И вот однажды в мартовскую субботу Свиблов забрал у Валюшн деньги и отправился в город делать первую самостоятельную большую покупку. И так ему повезло, такое пальтецо он себе отхватил, что когда явился вечером в клуб, то даже Валентина Прокофьевна всплеснула руками и восхищенно воскликнула:
— Ах, какая обновка! Поролоновое, самое модное! Где ты его достал?
— Да в Орликовом переулке.
— И сидит, как на тебя сшито, Женя. Ты такой в нем солидный и исключительно нарядный! Повернись-ка!
Он обрадованно и смущенно поворачивался перед ней, еще не ведая о том, какая огромная беда вот-вот должна случиться с ним. Откуда ему было знать, что дружинник, дежуривший возле клуба, уже сообщил по телефону-автомату в отделение милиции о том, что в клубе машиностроителей появился ранее судимый за кражу Свиблов Евгений в новом пальто. Поролоновом, коричневого цвета, с трикотажным воротником, с поясом. Участковый милиционер, воскликнув: "Ах, вот как!" — велел не спускать с этого жулика глаз, а сам поспешил в клуб, чтобы принять личное, непосредственное участие в задержании преступного элемента. Конечно, если бы это был капитан Карпов, тот наверняка несколько иначе взглянул бы на дело, подумал, прикинул и, вероятно, усомнился бы в целесообразности и необходимости немедленного задержания Женьки Свиблова, Но Карпов, как назло, уже находился в отставке, на пенсии, а новый участковый, молодой, ловкий, энергичный, образованный, даже рассвирепел, узнав, что Свиблов, имевший судимость за кражу, так свободно и нагло разгуливает у всех на глазах в новом коричневом поролоновом пальто.
Когда участковый подошел к клубу, на улице уже вовсе смерилось. У входа прогуливались два дружинника и незаметно, старательно, в четыре глаза следили за тем, чтобы Свиблов не вздумал улизнуть из клуба. Участковый поманил их в сторону и таинственно спросил:
— Здесь?
— Здесь, — еще таинственнее прошептали дружинники.
— Будем брать на улице, чтобы меньше шума. Один из вас пойдет и вызовет его сюда, за угол. Мы тут его и задержим. Ясно?
Женька, как известно, ничего об этом не знал и упоенно разгуливал по клубкому вестибюлю, красуясь на виду у всех знакомых в новом пальто. И вот к нему подходит дружинник и вежливо, беспристрастно говорит:
— Выйдем, Свиблов, на минутку. Дело есть.
— Пожалуйста, — великодушно говорит Женька и следует за дружинником под колонны и дальше за угол, где его поджидают участковый милиционер и второй общественник.
— Свиблов? — строго спросил милицейский, офицер.
— Свиблов, — ответил Женька, холодея и меняясь лицом от страха.
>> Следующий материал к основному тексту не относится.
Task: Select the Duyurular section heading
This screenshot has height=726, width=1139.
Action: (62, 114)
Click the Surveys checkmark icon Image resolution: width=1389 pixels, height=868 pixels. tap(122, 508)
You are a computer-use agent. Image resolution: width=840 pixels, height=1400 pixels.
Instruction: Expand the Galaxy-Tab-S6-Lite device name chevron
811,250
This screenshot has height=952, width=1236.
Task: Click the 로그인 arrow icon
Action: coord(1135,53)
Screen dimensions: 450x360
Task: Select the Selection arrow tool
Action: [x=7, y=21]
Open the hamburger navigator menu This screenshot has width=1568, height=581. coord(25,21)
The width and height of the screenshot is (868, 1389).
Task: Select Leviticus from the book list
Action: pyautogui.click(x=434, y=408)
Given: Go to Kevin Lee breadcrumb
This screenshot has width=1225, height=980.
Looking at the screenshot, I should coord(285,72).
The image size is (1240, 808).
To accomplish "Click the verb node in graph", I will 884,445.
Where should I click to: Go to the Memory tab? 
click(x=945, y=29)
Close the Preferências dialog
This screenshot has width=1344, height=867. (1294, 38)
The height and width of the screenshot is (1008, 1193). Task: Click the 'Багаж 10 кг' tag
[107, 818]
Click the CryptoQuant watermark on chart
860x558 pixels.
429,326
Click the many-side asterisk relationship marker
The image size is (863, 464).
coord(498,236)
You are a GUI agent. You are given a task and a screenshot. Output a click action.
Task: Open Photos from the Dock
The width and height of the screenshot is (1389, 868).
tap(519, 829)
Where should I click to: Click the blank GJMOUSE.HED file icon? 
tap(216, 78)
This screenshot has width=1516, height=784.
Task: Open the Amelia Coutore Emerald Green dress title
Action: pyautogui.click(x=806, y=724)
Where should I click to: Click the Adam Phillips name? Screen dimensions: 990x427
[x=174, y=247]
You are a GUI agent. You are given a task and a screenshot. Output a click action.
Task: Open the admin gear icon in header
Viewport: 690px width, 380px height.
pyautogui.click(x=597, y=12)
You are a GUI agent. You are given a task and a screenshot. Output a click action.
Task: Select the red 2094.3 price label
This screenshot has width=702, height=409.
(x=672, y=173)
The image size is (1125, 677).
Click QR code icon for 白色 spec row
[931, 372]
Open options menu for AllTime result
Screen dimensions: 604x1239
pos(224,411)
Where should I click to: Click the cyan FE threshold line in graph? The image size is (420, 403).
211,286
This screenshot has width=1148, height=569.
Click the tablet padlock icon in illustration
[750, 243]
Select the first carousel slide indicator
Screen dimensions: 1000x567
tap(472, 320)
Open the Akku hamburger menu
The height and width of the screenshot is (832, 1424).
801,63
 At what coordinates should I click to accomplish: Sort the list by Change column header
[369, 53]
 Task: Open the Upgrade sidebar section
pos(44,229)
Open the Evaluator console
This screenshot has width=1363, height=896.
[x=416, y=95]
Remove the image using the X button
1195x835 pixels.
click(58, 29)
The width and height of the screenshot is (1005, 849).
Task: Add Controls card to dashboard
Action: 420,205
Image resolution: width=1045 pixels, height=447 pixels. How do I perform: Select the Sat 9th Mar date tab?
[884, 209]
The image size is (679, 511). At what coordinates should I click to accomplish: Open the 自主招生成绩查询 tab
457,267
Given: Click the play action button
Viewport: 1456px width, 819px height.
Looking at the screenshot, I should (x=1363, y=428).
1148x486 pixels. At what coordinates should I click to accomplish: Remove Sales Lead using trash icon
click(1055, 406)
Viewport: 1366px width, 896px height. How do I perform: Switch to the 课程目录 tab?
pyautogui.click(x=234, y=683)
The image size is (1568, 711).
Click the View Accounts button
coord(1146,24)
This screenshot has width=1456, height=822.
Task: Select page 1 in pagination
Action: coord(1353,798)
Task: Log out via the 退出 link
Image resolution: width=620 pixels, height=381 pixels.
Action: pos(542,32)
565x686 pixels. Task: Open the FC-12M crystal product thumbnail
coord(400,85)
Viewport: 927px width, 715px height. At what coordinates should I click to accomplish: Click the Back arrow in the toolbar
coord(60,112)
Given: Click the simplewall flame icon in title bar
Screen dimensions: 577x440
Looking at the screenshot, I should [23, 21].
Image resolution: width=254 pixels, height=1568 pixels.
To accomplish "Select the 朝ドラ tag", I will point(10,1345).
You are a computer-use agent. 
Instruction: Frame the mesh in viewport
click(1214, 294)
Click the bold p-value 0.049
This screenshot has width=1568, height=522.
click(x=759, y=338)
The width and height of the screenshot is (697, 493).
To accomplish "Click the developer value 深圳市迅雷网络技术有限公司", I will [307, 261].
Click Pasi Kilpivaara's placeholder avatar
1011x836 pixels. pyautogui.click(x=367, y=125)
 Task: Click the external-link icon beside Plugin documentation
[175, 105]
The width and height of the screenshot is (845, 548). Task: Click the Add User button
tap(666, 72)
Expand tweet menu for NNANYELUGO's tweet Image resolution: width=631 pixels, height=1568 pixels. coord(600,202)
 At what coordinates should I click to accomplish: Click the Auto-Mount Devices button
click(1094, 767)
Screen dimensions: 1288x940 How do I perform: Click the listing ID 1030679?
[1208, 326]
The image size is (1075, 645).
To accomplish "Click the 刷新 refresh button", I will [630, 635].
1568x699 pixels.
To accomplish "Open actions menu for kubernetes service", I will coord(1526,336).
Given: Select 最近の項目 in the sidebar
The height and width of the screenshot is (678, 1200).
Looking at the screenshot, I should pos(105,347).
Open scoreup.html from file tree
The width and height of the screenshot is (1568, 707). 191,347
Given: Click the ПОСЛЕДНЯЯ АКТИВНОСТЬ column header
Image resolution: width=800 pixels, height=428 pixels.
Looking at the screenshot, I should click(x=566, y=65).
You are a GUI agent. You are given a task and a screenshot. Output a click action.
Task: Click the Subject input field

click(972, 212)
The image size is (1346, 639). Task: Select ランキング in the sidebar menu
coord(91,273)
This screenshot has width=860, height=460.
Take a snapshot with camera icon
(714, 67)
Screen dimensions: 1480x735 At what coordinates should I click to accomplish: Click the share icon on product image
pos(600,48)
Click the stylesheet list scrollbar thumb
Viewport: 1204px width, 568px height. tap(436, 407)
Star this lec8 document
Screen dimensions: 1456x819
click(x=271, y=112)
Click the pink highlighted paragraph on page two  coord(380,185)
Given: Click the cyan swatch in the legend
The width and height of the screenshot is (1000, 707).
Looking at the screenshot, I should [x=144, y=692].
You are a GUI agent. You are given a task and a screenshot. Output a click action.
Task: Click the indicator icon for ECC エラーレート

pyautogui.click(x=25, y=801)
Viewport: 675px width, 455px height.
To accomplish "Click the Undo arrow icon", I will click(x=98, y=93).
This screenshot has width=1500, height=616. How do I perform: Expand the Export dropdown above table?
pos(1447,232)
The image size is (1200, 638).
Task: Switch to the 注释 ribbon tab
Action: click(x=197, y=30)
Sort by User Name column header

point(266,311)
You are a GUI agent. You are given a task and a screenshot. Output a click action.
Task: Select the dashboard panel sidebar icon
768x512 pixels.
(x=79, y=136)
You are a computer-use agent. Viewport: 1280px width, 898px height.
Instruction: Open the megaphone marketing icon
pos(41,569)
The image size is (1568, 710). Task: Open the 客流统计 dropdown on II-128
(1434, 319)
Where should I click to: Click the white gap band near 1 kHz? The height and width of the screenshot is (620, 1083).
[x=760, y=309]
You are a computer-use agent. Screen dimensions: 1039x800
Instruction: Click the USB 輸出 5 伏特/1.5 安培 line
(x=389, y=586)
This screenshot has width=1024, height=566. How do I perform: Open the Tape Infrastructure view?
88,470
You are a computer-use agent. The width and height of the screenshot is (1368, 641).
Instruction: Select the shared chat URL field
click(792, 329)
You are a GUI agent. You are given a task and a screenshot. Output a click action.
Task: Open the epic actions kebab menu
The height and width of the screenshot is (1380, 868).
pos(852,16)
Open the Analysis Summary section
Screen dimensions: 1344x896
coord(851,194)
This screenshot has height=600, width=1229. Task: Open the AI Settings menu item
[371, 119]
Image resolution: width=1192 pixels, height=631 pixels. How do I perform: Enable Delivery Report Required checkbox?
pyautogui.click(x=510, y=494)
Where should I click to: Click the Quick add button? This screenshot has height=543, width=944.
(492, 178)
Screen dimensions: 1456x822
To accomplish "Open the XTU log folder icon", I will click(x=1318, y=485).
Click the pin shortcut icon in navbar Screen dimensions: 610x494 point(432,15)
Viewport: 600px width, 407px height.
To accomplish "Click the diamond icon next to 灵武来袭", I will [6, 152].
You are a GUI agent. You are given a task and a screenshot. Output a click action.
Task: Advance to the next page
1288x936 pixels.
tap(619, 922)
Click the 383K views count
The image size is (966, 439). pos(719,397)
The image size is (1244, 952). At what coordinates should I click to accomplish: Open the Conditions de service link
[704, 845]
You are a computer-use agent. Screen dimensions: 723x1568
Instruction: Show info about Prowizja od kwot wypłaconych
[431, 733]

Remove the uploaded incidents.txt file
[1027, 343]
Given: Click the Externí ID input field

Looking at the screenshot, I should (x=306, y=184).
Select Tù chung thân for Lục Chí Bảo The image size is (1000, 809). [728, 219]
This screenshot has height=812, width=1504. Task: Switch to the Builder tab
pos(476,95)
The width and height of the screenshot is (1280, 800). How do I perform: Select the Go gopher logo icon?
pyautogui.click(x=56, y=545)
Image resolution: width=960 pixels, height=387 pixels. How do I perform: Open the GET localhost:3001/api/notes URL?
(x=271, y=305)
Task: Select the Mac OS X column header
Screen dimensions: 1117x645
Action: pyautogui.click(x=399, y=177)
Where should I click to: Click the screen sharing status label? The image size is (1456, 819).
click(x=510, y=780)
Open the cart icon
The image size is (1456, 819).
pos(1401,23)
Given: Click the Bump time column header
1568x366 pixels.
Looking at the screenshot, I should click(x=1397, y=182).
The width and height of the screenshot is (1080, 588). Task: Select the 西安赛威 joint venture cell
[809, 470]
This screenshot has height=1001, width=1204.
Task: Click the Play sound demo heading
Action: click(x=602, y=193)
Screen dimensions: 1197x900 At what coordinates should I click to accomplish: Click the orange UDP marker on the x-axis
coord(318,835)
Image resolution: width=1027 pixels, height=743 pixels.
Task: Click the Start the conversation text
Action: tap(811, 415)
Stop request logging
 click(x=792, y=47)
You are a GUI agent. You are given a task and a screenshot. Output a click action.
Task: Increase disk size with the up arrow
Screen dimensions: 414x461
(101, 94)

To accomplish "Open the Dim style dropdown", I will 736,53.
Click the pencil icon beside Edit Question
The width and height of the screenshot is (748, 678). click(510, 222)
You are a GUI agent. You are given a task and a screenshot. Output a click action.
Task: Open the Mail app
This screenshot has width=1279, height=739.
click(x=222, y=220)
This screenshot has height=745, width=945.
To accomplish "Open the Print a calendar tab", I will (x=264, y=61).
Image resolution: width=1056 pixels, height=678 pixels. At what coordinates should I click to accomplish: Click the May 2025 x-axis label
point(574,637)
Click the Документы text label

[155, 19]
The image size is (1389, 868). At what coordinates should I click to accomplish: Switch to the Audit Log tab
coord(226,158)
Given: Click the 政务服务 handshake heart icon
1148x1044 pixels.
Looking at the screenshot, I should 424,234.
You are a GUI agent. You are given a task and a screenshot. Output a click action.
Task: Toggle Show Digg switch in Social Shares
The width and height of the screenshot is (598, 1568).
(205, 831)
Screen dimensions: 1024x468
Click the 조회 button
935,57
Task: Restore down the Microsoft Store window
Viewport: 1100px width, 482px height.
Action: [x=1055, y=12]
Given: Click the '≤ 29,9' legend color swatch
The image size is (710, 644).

И по тому, как плотно окружили его трое, и по жесткому, непреклонному, ничего хорошего не сулившему голосу участкового он почувствовал, что сейчас с ним должно случиться что-то невероятно страшное.
— Где взял пальто?
— Купил.
— Врешь.
— Не вру, товарищ лейтенант.
— Пошли со мной.
— Куда?
— Там увидишь. Пошли.
— Не пойду. Никуда с вами не пойду.
— Пойдешь. Какой размер пальто? Быстро!
— Сорок восьмой.
— Рост?
— Второй.
— Цена?
— Семьдесят шесть рублей, восемьдесят пять копеек.
— Все правильно. Ловко заучил. Пошли. И не думай бежать, Свиблов.
— Не пойду!
— Взять! — скомандовал участковый.
Дружинники схватили Женьку за руки и уже скрутили их было за спину, как он извернулся и упал в мокрый снег, увлекая за собой помощников участкового. Одно он только понял в тот миг — что его арестовывают и что, если он поддастся, не миновать ему вновь колонии. Когда капитан Карпов первый раз арестовывал его, Женька даже не пытался сопротивляться: виноват — значит, туда и дорога. Но сейчас была совсем другая ситуация. Он не знал за собой никакой вины и, крутясь, изворачиваясь под навалившимися на него, сопящими от усердия дружинниками, завопил истошным, плачущим голосом:
— Позовите Валюшу! Скорее позовите Валюшу!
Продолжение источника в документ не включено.